PASSAGE TO READ
↓↓↓

Sunday, August 16, 2015

Victoria Ehrlich: “Italian Domestic Interiors”


Victoria H. Ehrlich

Book Review

Erin J. Campbell, Stephanie R. Miller, and Elizabeth Carroll Consavari, eds., The Early Modern Italian Domestic Interior, 1400-1700: Objects, Spaces, Domesticities. Ashgate (Surrey, UK, 2013), 282pp. ISBN: 978-1-4094-6811-0

1> In his De re aedificatoria, Leon Battista Alberti likens the architecture of a house to a city in miniature. Just as a city must be painstakingly arranged so as to anticipate the daily needs of its citizens, so too, should a house be designed to ensure the health of those who dwell within and offer “every facility and every convenience to contribute to a peaceful, tranquil, and refined life.”  The precise dimensions of this daily life are left largely unexplored in his treatise, a lacuna which is addressed in The Early Modern Italian Domestic Interior, 1400-1700: Objects, Spaces, Domesticities. The carefully considered essays in this volume represent an important contribution to the growing body of scholarship that has foregrounded the role of objects and the function of domestic spaces as critical to our understanding of early modern sensibilities.

↑↑↑

DATASET ENTRIES
↓↓↓

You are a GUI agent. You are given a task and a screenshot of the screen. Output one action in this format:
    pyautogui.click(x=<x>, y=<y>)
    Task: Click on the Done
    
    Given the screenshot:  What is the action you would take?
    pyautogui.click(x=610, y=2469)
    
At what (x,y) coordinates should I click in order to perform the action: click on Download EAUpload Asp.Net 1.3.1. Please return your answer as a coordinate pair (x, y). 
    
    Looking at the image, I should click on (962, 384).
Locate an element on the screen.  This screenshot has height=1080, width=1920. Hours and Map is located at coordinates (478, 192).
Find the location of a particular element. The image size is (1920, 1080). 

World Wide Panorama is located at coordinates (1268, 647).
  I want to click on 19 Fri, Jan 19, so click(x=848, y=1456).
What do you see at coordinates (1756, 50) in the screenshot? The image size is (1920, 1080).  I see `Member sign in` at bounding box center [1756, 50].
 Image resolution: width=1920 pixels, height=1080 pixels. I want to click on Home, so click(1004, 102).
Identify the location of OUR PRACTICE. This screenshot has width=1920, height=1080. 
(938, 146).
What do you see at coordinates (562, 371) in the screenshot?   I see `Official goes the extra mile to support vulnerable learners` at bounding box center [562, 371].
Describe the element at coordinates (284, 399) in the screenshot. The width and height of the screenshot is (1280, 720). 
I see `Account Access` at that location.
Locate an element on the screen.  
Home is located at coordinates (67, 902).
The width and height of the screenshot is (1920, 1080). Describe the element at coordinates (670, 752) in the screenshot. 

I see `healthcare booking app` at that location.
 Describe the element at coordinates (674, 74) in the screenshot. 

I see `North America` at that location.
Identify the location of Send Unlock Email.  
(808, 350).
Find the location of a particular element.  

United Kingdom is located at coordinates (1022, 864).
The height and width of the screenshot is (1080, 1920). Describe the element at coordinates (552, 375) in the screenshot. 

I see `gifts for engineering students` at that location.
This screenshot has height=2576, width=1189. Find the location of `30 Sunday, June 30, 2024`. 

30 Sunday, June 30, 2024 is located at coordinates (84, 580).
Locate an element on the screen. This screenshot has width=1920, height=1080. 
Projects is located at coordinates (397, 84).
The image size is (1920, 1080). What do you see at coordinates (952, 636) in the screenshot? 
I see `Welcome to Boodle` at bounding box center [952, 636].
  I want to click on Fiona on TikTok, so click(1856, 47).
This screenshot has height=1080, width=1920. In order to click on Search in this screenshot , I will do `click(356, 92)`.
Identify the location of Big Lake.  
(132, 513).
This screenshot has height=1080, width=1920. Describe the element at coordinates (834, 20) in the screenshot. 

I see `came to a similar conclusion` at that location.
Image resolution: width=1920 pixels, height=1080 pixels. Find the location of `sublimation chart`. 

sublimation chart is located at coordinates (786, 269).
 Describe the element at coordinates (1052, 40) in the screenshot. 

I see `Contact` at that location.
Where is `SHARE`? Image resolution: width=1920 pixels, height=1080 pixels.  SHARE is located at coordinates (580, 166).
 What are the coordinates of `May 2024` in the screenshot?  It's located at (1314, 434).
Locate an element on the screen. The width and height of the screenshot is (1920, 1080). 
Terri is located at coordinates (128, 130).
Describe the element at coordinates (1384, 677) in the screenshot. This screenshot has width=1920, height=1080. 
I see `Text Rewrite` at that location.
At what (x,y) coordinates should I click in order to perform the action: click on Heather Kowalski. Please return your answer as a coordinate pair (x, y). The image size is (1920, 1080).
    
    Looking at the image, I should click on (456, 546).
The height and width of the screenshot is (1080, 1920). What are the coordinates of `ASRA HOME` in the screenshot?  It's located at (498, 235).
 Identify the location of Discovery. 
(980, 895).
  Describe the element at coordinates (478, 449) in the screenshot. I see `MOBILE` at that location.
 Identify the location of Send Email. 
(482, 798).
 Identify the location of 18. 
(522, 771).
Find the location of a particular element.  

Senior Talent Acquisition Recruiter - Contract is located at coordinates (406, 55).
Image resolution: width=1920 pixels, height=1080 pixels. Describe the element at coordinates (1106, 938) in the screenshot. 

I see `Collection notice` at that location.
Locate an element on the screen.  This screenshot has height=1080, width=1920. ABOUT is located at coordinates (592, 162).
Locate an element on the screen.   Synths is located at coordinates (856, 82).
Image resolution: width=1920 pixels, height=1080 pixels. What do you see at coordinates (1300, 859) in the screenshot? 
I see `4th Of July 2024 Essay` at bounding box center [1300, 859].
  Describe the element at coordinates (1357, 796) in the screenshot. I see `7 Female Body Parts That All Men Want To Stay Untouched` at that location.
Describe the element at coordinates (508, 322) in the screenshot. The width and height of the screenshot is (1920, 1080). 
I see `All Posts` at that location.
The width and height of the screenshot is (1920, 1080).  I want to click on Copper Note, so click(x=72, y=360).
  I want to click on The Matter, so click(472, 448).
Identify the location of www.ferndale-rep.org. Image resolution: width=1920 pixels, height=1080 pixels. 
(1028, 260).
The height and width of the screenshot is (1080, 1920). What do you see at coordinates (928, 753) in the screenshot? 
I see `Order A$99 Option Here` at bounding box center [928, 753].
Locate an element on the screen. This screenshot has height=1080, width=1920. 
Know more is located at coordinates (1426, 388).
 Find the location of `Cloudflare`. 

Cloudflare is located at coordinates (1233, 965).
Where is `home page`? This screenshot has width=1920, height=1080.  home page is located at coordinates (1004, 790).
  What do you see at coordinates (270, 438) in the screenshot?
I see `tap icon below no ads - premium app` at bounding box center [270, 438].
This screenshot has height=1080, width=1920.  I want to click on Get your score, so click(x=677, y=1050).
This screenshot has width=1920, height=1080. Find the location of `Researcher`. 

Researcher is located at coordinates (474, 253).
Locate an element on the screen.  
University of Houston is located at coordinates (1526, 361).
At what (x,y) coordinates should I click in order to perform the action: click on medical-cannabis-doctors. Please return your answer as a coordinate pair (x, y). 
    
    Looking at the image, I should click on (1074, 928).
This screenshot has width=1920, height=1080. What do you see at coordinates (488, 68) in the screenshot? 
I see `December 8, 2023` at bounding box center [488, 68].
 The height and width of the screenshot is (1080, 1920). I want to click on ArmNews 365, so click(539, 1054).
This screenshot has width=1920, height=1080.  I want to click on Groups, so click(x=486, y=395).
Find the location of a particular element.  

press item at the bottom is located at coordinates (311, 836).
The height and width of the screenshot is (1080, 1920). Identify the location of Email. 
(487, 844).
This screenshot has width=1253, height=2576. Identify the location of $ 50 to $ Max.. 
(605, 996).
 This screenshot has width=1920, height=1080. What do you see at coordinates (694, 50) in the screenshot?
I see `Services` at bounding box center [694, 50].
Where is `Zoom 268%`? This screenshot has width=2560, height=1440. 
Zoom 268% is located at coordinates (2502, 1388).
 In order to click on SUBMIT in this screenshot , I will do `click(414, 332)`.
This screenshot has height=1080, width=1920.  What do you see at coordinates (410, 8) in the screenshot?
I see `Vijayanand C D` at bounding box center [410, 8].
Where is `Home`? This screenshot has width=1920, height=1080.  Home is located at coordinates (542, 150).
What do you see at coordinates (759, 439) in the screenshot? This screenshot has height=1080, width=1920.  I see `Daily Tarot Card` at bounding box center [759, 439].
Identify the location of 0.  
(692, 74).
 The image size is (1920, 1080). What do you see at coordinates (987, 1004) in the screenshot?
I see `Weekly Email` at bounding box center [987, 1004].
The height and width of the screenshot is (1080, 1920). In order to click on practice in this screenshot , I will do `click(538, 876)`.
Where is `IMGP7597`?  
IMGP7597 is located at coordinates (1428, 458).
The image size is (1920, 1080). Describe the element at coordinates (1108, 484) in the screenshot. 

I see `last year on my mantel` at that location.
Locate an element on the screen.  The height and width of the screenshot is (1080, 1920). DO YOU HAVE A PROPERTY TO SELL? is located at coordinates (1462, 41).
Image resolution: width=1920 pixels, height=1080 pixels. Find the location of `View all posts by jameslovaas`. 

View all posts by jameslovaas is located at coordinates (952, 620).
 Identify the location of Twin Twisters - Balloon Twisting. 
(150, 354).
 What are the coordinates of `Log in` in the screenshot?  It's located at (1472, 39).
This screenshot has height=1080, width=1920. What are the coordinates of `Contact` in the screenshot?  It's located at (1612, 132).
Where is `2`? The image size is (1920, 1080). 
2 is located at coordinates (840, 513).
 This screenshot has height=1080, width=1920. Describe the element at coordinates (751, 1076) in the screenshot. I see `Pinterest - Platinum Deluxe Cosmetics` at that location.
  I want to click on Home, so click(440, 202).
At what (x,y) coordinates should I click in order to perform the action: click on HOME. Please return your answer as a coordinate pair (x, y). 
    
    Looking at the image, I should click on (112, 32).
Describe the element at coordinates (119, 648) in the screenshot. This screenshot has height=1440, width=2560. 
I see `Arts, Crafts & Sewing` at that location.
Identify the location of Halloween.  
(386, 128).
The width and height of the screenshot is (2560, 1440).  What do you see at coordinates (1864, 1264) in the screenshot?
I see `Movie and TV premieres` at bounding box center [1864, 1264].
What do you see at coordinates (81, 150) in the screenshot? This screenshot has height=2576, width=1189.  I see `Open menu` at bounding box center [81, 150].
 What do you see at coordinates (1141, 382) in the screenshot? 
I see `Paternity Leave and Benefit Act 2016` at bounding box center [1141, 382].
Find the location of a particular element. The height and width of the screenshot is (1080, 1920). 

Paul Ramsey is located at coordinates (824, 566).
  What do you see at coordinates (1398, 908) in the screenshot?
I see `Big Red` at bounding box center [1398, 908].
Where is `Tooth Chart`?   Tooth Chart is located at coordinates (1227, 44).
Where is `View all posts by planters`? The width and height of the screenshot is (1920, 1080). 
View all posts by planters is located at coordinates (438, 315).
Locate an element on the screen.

↑↑↑

COMPLETE THE FOLLOWING
a – In the records, rewrite everything from the line containing "68) in the screenshot?" down to the line containing "In order to click on SUBMIT", replacing "particular" with "specific" and leaving all else unchanged.
b – Write the next part of the book review on early modern Italian domestic interiors, starting after its last sentence.

TASK RESULTS
a –
This screenshot has width=1920, height=1080. What do you see at coordinates (488, 68) in the screenshot? 
I see `December 8, 2023` at bounding box center [488, 68].
 The height and width of the screenshot is (1080, 1920). I want to click on ArmNews 365, so click(539, 1054).
This screenshot has width=1920, height=1080.  I want to click on Groups, so click(x=486, y=395).
Find the location of a specific element.  

press item at the bottom is located at coordinates (311, 836).
The height and width of the screenshot is (1080, 1920). Identify the location of Email. 
(487, 844).
This screenshot has width=1253, height=2576. Identify the location of $ 50 to $ Max.. 
(605, 996).
 This screenshot has width=1920, height=1080. What do you see at coordinates (694, 50) in the screenshot?
I see `Services` at bounding box center [694, 50].
Where is `Zoom 268%`? This screenshot has width=2560, height=1440. 
Zoom 268% is located at coordinates (2502, 1388).
 In order to click on SUBMIT in this screenshot , I will do `click(414, 332)`.

b –
2> In their introduction, Erin J. Campbell, Stephanie R. Miller, and Elizabeth Carroll Consavari characterize this collective inquiry into early modern domesticity as emerging from a “desire to enter the Italian palazzo or casa” (1) in order to bring into more comprehensive focus the various relationships between objects, spaces, and people that together constituted the domestic sphere.  As defined by the editors, these spaces are “multi-layered, fluid, and contingent environments” that eschew fixity, and can be more productively mapped “over time and space” (3).  To that end, these essays take into account the shifting functions of spaces and objects within the home, as well as their role in fostering sociability and preserving familial identities.

3> The geographic diversity of the case studies in this volume serves to transport readers through domestic spaces in Bologna, Ferrara, Urbino, and Rome, and provides additional stops in the city-states of Florence and Venice. Although their studies employ traditional art historical methods, these scholars frequently venture into an interdisciplinary realm, traversing waters that have, in the not so distant past, been the purview of architectural, social, and economic historians. In so doing, they emphasize the social valence of objects within the nexus of family, patrons, friends, and servants that defined early modern domesticities.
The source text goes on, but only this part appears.